Trotzdem – und vor allem aus Verzweiflung vor dem finanziellen Ruin – lohnt es sich, so viele Stiftungen wie möglich anzuschreiben. Das muss auch nicht an einem Tag erfolgen, sondern man kann zum Beispiel einmal die Woche eine Stiftung heraussuchen und einen kurzen Brief oder eine E-Mail schicken. Wichtig ist, das Anliegen so genau wie möglich zu beschreiben, also beachtet folgende Punkte:

 

Wer bin ich und was habe ich?

Wieso und wobei schränkt mich das ein?

Was ist ein Assistenzhund und was kann der?

Warum hilft mir das konkret (z. B. Teilhabe)?

Warum brauche ich finanzielle Unterstützung?

Wie viel genau wird die Ausbildung kosten (ggf. Kostenvoranschlag)?

Was davon habe ich wie bereits zusammenbekommen?

Wo habe ich bereits angefragt (z. B. Krankenkasse, ggf. mit Ablehnung)?

 

Und bitte nicht entmutigen lassen, wenn eine Absage kommt, denn die meisten Stiftungen haben das Geld auch nicht gerade locker sitzen.

 

Möglichkeit 5: Eisern sparen

Natürlich kann man auch auf alle Unterstützungsmöglichkeiten verzichten und den eigenen Gürtel etwas enger schnallen. Genau das tun wir gerade, denn Yoshi kostet uns pro Monat genau so viel, wie ich als BAföG bekomme. Wenn ich also meinen Mann nicht hätte, müsste ich von kalter Suppe leben, die ich aus Ablehnungsschreiben der Krankenkasse zubereite.

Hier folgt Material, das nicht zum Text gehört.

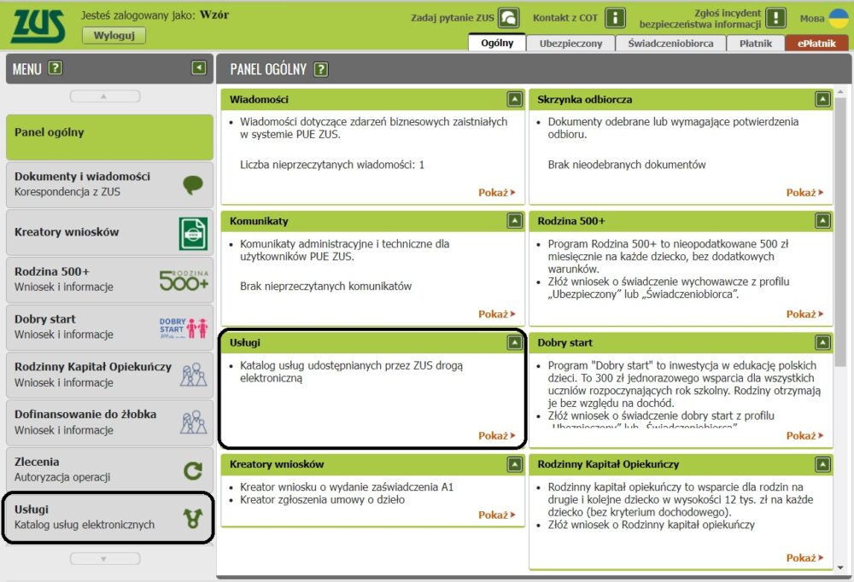Click the Wyloguj button

point(114,36)
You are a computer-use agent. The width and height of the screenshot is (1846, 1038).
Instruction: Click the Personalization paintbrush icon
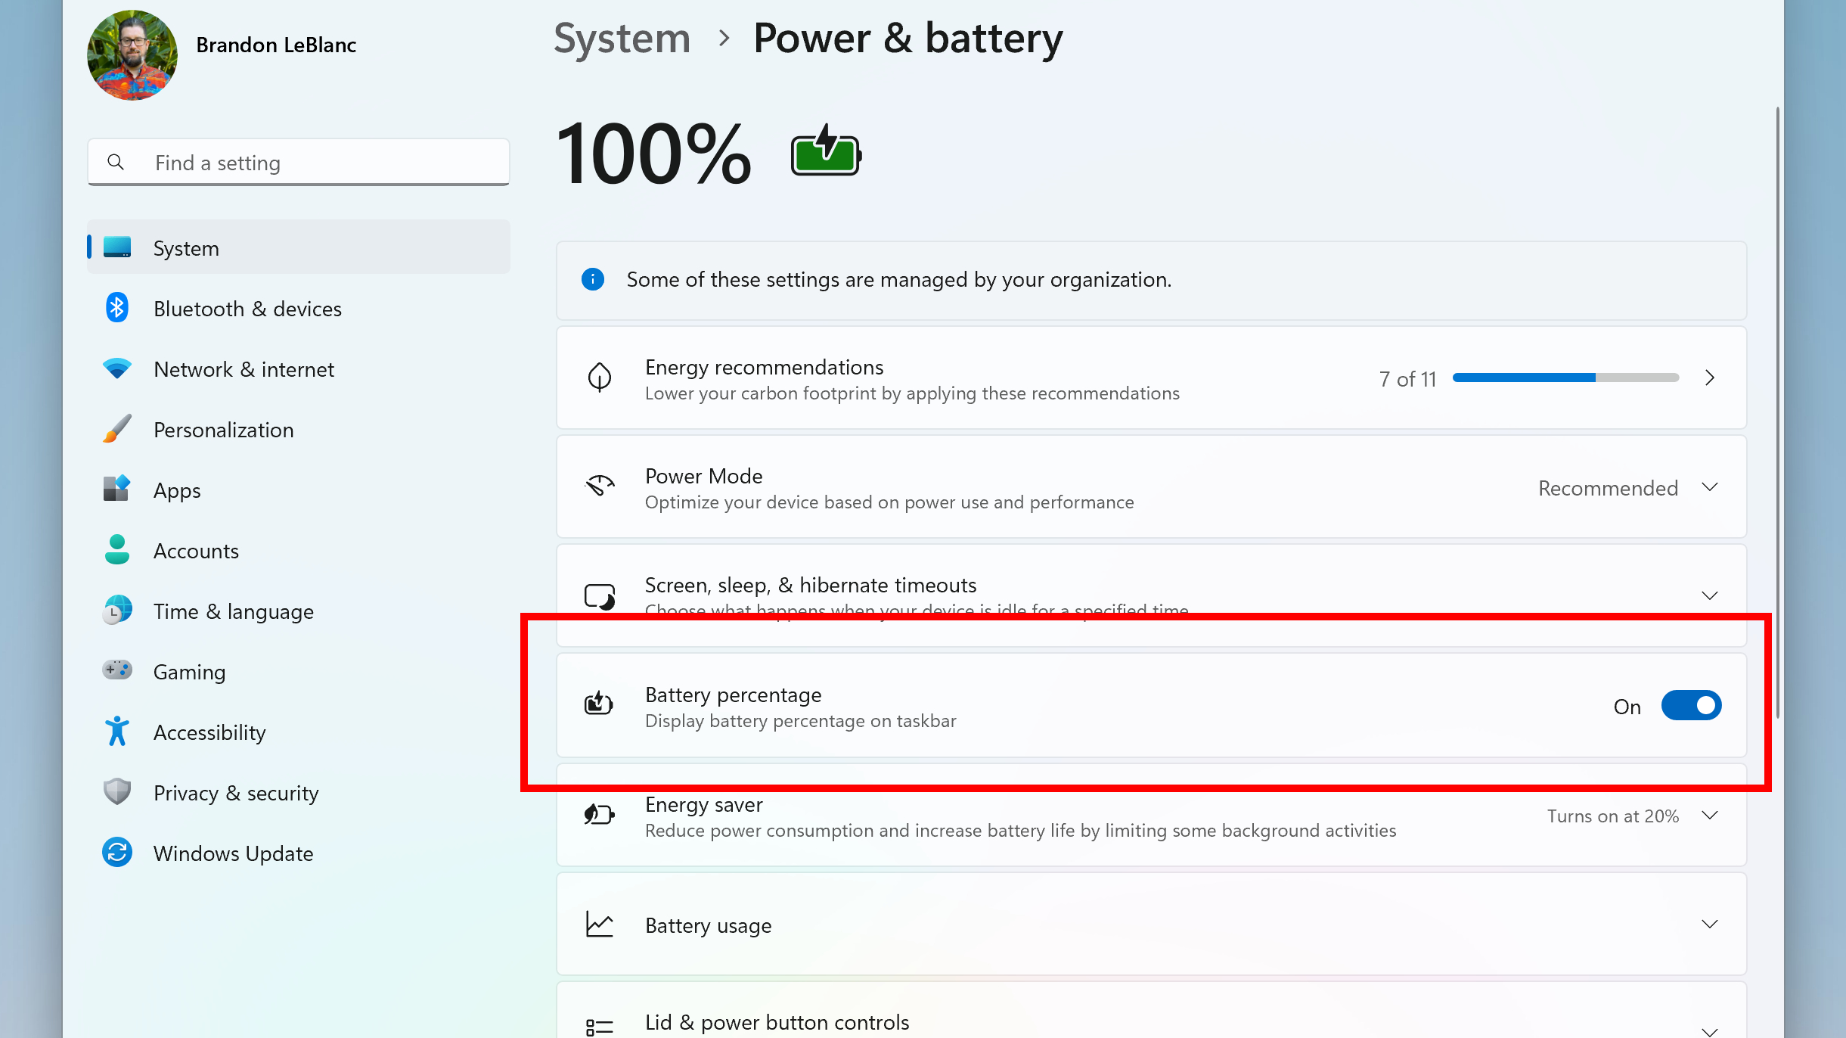[x=116, y=429]
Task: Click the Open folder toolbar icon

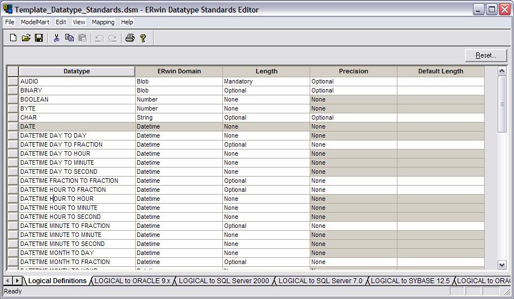Action: tap(26, 38)
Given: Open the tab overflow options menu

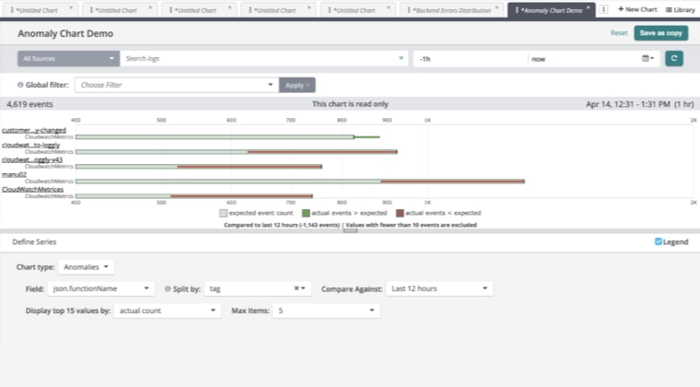Looking at the screenshot, I should click(604, 9).
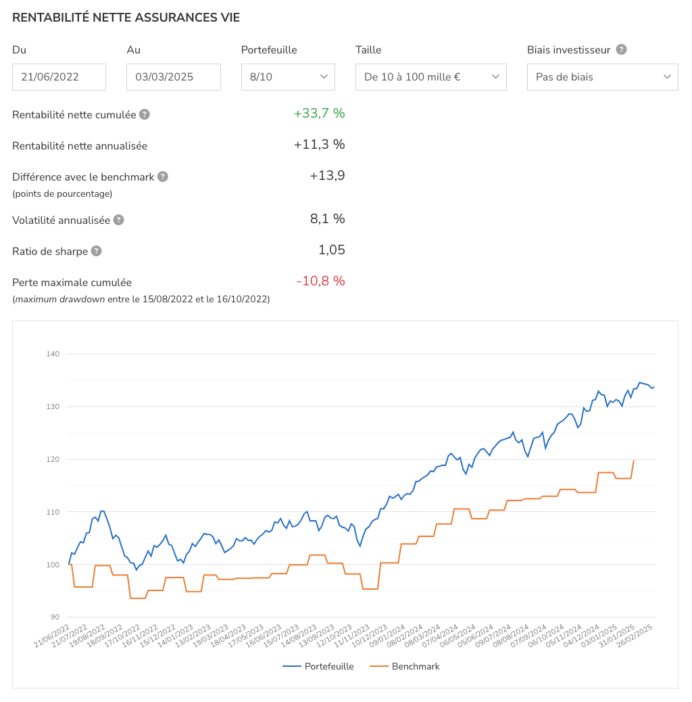Click the chevron on the Portefeuille selector

(324, 76)
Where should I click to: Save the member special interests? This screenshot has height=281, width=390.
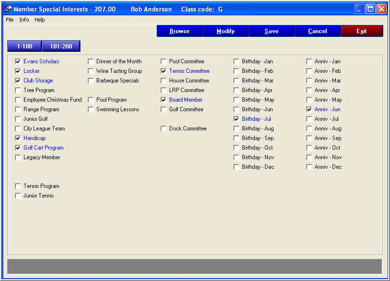tap(272, 31)
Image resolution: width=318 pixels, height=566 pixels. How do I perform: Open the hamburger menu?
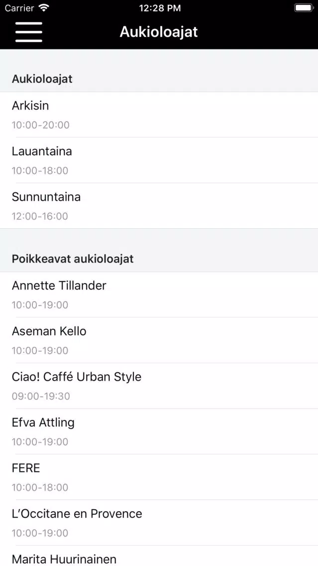pos(29,32)
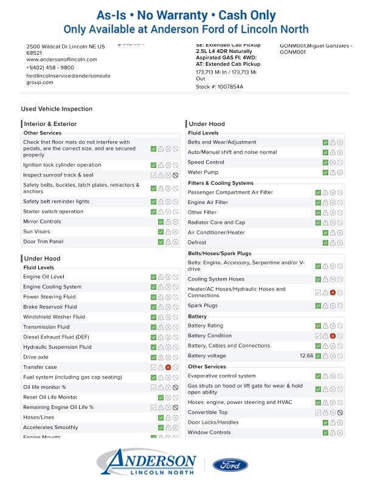Click the Battery voltage value 12.66
This screenshot has height=482, width=372.
[306, 356]
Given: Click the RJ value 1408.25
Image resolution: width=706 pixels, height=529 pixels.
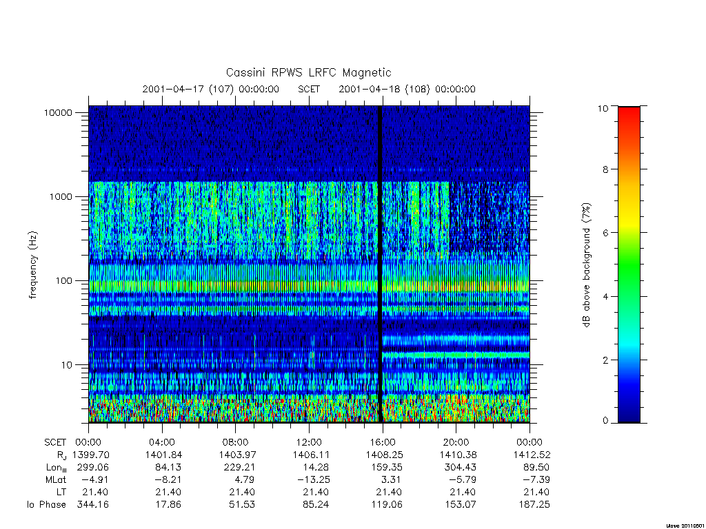Looking at the screenshot, I should point(382,455).
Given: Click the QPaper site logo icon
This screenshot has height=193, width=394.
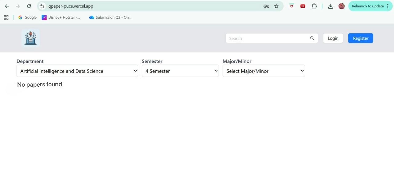Looking at the screenshot, I should [30, 38].
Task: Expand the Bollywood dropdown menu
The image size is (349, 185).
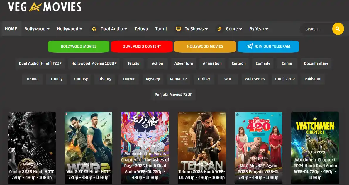Action: [x=37, y=29]
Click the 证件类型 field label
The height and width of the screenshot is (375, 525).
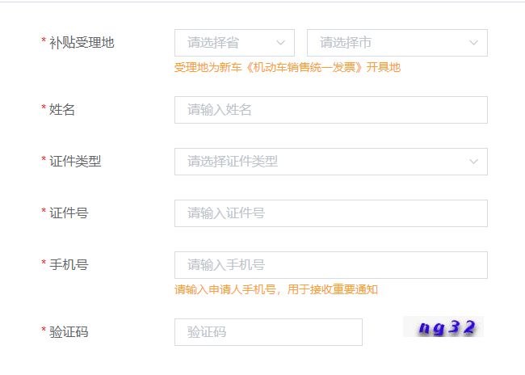[x=75, y=161]
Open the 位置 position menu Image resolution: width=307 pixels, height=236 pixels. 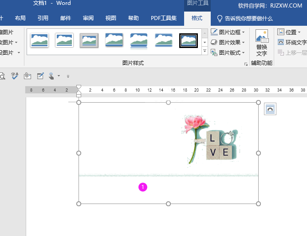289,32

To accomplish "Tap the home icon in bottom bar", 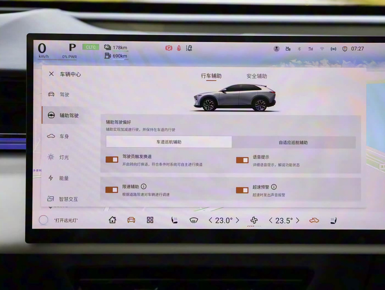I will [112, 220].
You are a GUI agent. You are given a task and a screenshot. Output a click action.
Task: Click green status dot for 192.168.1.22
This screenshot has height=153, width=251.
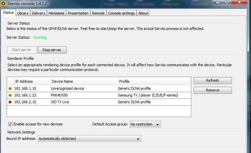coord(10,95)
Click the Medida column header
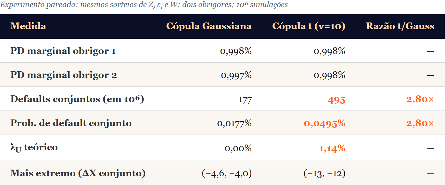Image resolution: width=445 pixels, height=185 pixels. [x=28, y=26]
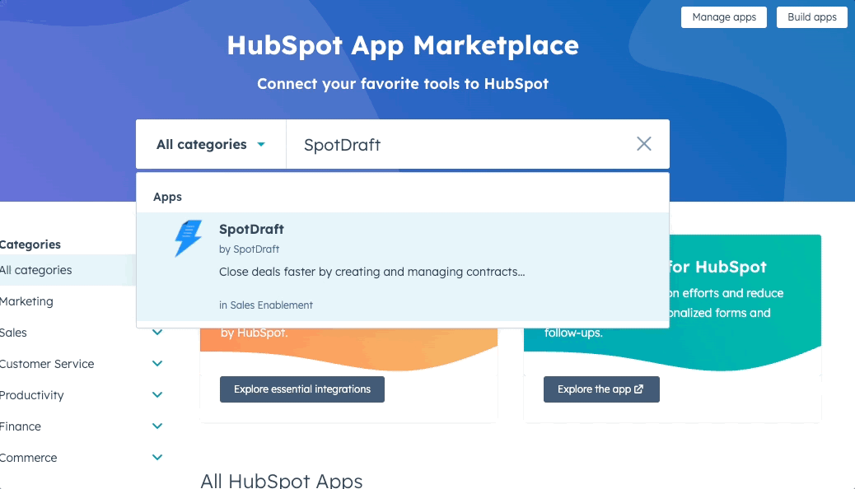This screenshot has height=489, width=855.
Task: Click into the SpotDraft search field
Action: pos(461,144)
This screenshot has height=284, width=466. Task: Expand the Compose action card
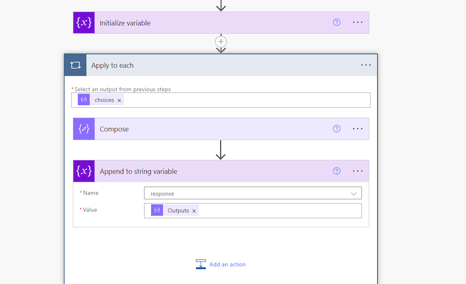(208, 129)
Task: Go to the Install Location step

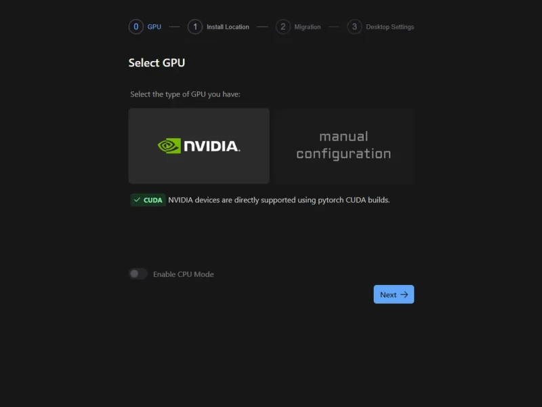Action: pyautogui.click(x=228, y=26)
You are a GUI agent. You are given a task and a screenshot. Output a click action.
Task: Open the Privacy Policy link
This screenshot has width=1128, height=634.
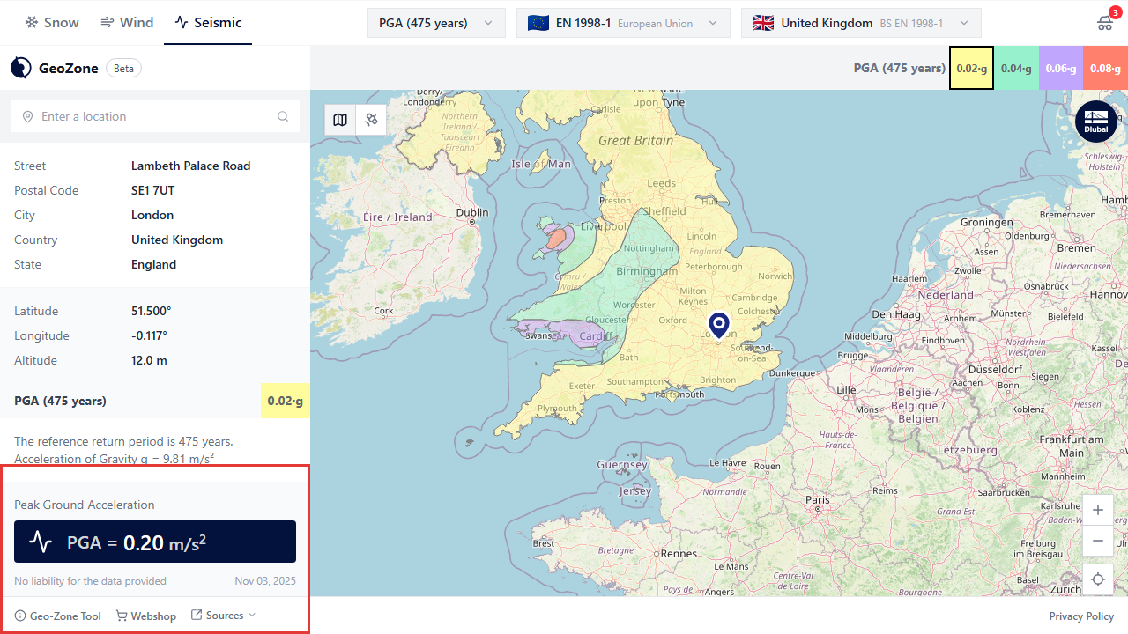click(x=1080, y=616)
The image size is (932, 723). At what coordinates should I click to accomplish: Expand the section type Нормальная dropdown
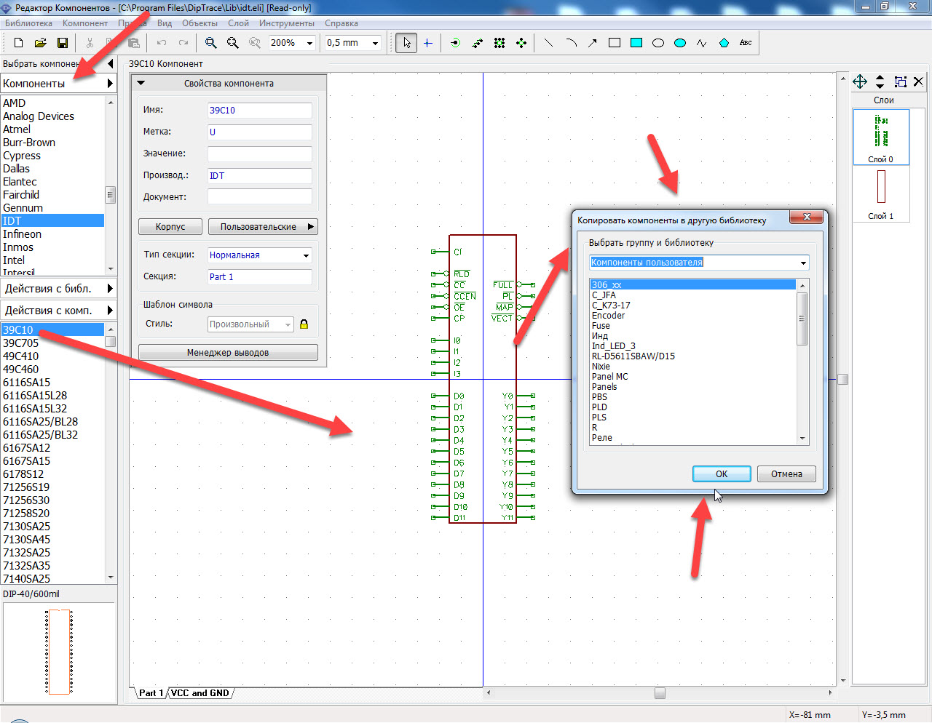coord(260,255)
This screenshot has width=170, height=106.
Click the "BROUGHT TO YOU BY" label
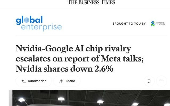(x=129, y=24)
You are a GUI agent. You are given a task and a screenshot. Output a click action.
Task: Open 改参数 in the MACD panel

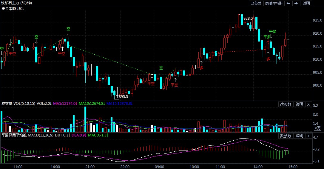click(286, 136)
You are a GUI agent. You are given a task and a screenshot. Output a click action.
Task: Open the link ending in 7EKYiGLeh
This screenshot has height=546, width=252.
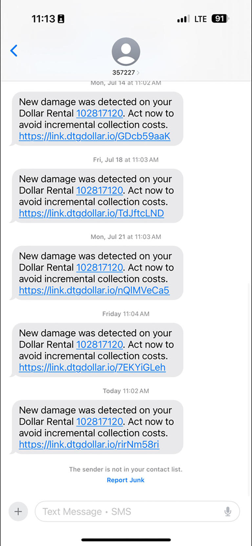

„Wenn du den Hund unbedingt willst, musst du halt woanders sparen“, höre ich inzwischen beinahe wöchentlich, meistens als Drunterkommentare oder DMs auf Twitter. Ja, das ist naheliegend, aber funktioniert halt nicht immer. Wie gesagt, Ablehnungsschreibensuppe. Gerade Menschen, die einen Assistenzhund brauchen, haben kein so dickes Konto, denn viele von uns können wegen der Erkrankung zum Beispiel nicht arbeiten. Und mal so nebenbei: Wer hat bitteschön einfach mal 30.000 Euro zur freien Verfügung?

Ich habe inzwischen ein kleines Sparschwein für Yoshi. Was da reinkommt? Neben Weihnachts- und Geburtstagsgeld alles, was ich im Geldbeutel entbehren kann. Seit Yoshi in unser Leben getreten ist, habe ich übrigens auch folgenden Trick: Immer, wenn ich spontan irgendwas shoppen will (neue Schuhe, ein neues Stirnband, neue Kopfhörer, einen Döner), denke ich an Yoshi und stecke das Geld stattdessen in das Sparschwein. Das ist unser Puffer für schlechte Tage, sollten wir mal einen finanziellen Engpass haben und Yoshi will trotzdem etwas essen. Assistenzhunde sind super, um dem Konsumkapitalismus zu besiegen.

 

Was sagt der Artikel mir jetzt?

Ein Assistenzhund ist teuer, aber manchmal eben einfach notwendig. Nachdem ambulante, stationäre und medikamentöse Therapien nicht geholfen haben, mir ein einigermaßen normales Leben und die Teilhabe am gesellschaftlichen Leben zu ermöglichen, bleibt mir nur noch Yoshi als Hoffnung. Ich will nicht mehr überall hin von meinem Mann begleitet werden. Ich will spontan mal spazieren oder einkaufen gehen und dabei vielleicht nicht immer latent vor einer Panikattacke oder Dissoziation hängen. Das ist Yoshi mir wert, auch, wenn wir für die nächsten zwei Jahre unser gesamtes Erspartes auf den Kopf kloppen werden. Trotzdem finde ich es absolut nicht gerechtfertigt, dass die Krankenkassen sich einfach fein herausnehmen, denn sie sind eigentlich dafür zuständig, uns Menschen mit Erkrankung ein Leben in Teilhabe und Freiheit zu ermöglichen.